If VEMKD, SD, and SSM are running on the primary host during failover, the primary candidate will take over within two minutes and start VEMKD, SD and SSM within another two minutes to complete the SSM recovery. If the SSM is running on another management host when failover occurs, the SSM recovery should be complete within two minutes. If the client is unable to reconnect to the SSM after failover, it may be caused by the settings for the client reconnection environment variables. Each of the following environment variables plays a role in the client reconnection process:
  • PLATCOMMDRV_TCP_KEEPALIVE_TIME
  • SOAM_RELOCATED_RECONNECTION_RETRY_LIMIT
  • SOAM_RELOCATED_RECONNECTION_RETRY_INTERVAL
  • SOAM_RECONNECTION_RETRY_LIMIT
  • SOAM_RECONNECTION_RETRY_INTERVAL
Verify that the environment variables are properly configured by checking that the following calculation:
PLATCOMMDRV_TCP_KEEPALIVE_TIME
+ (SOAM_RELOCATED_RECONNECTION_RETRY_LIMIT * SOAM_RELOCATED_RECONNECTION_RETRY_INTERVAL)
+ (SOAM_RECONNECTION_RETRY_LIMIT * SOAM_RECONNECTION_RETRY_INTERVAL)
is greater than the failover time (for VEMKD, SD, and SSM).

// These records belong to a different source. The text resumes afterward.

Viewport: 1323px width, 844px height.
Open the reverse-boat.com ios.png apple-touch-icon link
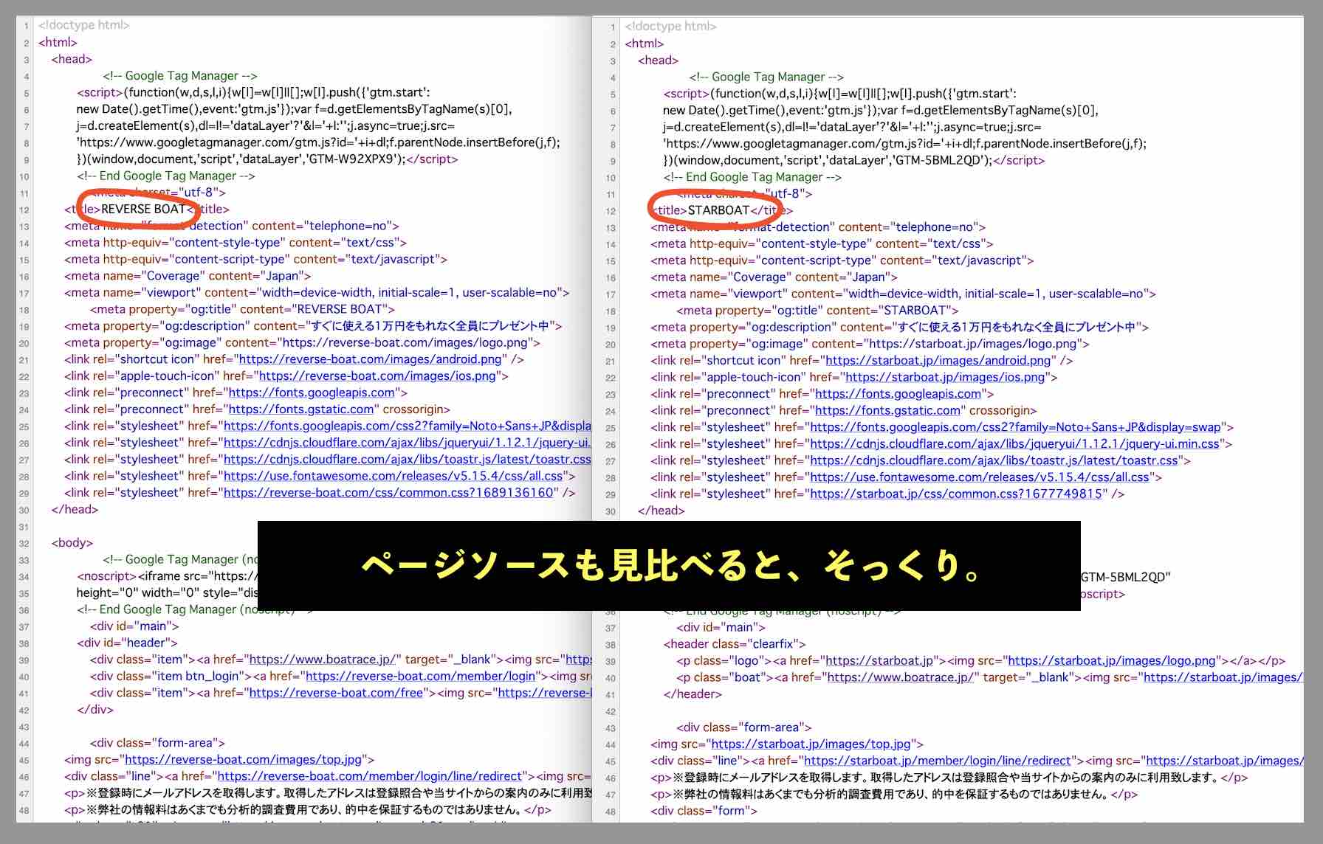pos(376,376)
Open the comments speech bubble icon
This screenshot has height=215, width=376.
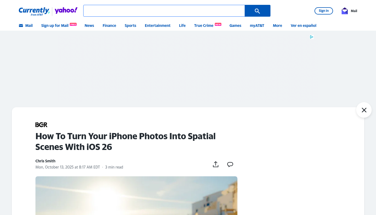(230, 164)
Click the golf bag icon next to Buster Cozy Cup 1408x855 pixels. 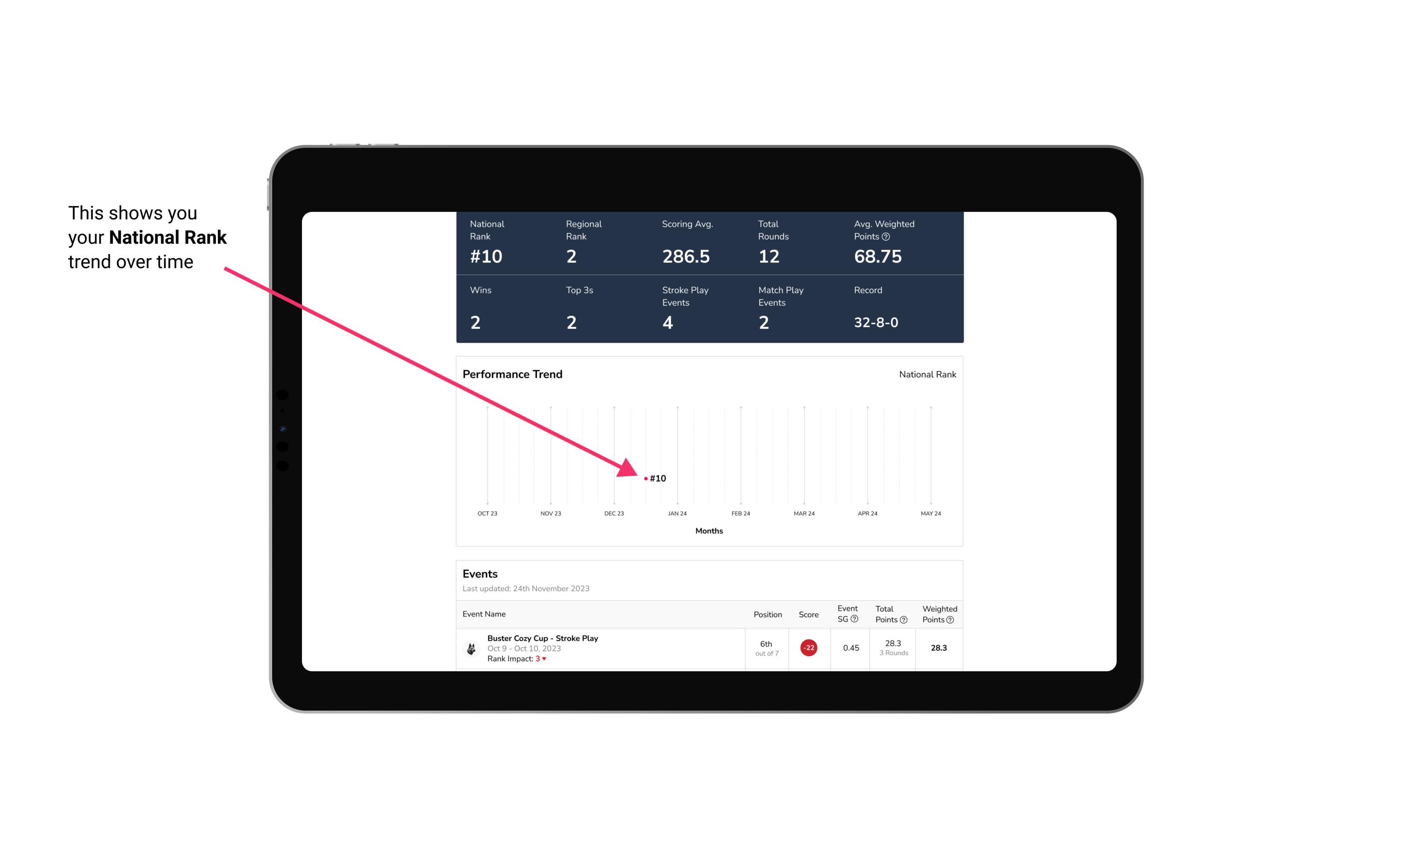click(470, 647)
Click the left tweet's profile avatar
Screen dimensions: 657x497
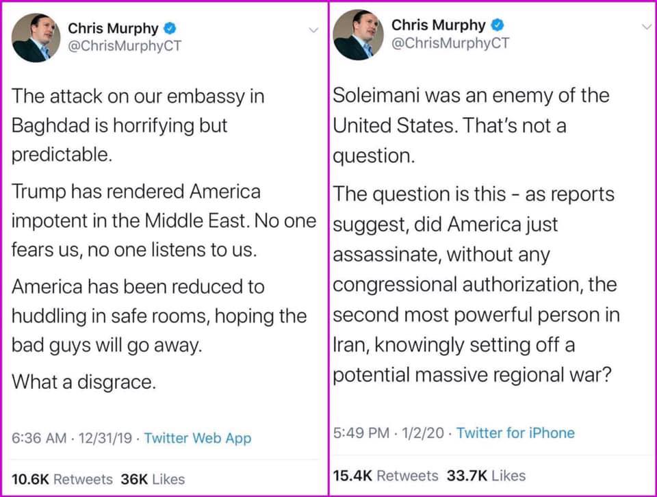pyautogui.click(x=36, y=38)
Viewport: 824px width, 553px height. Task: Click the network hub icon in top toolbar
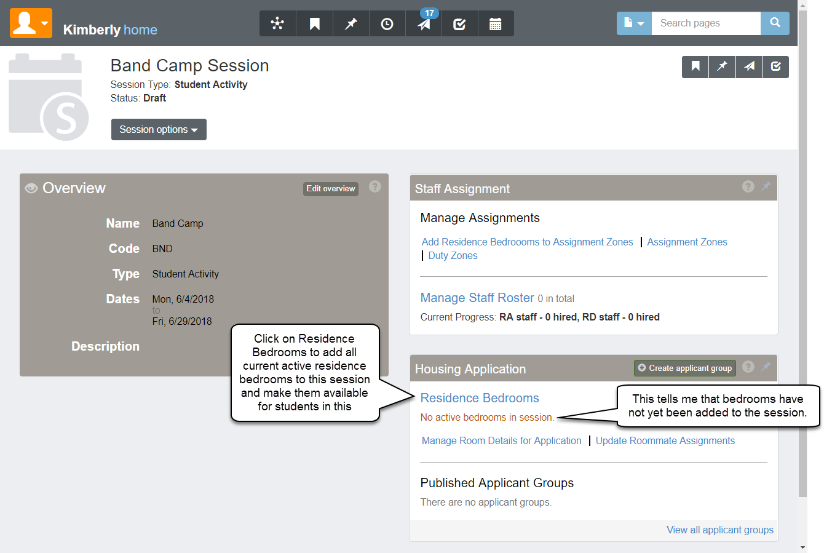[277, 24]
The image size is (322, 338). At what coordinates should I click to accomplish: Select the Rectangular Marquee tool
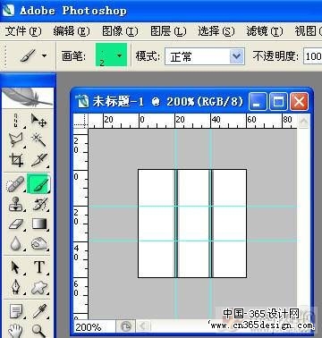pyautogui.click(x=15, y=121)
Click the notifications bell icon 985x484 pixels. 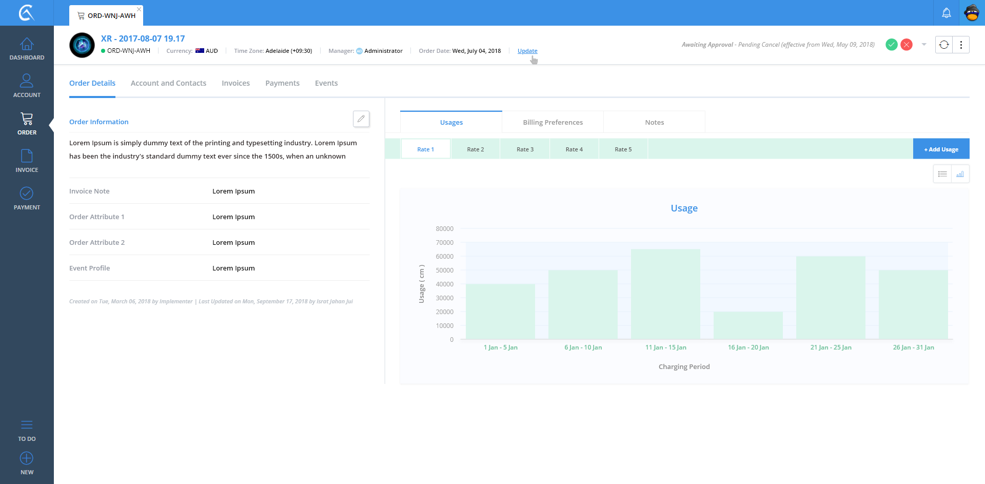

Note that the failover time will be less than four minutes for an SSM running on a primary host, and less than two minutes for an SSM running on a management host.

If the calculated time of the environment variables is less than the failover time, the client cannot reconnect to the SSM and the client will exit after the calculated time. The client detects that the connection is broken (as it is notified by the operating system) after the PLATCOMMDRV_TCP_KEEPALIVE_TIME interval (in seconds) passes, which then triggers the reconnection process. Thus, when failover occurs, the client will remain idle for the value of the PLATCOMMDRV_TCP_KEEPALIVE_TIME interval, without receiving any new task output from the newly started SSM.

Note: If PLATCOMMDRV_TCP_KEEPALIVE_TIME is not configured, IBM® Spectrum Symphony will set this value to 180 seconds (that is, three minutes) by default.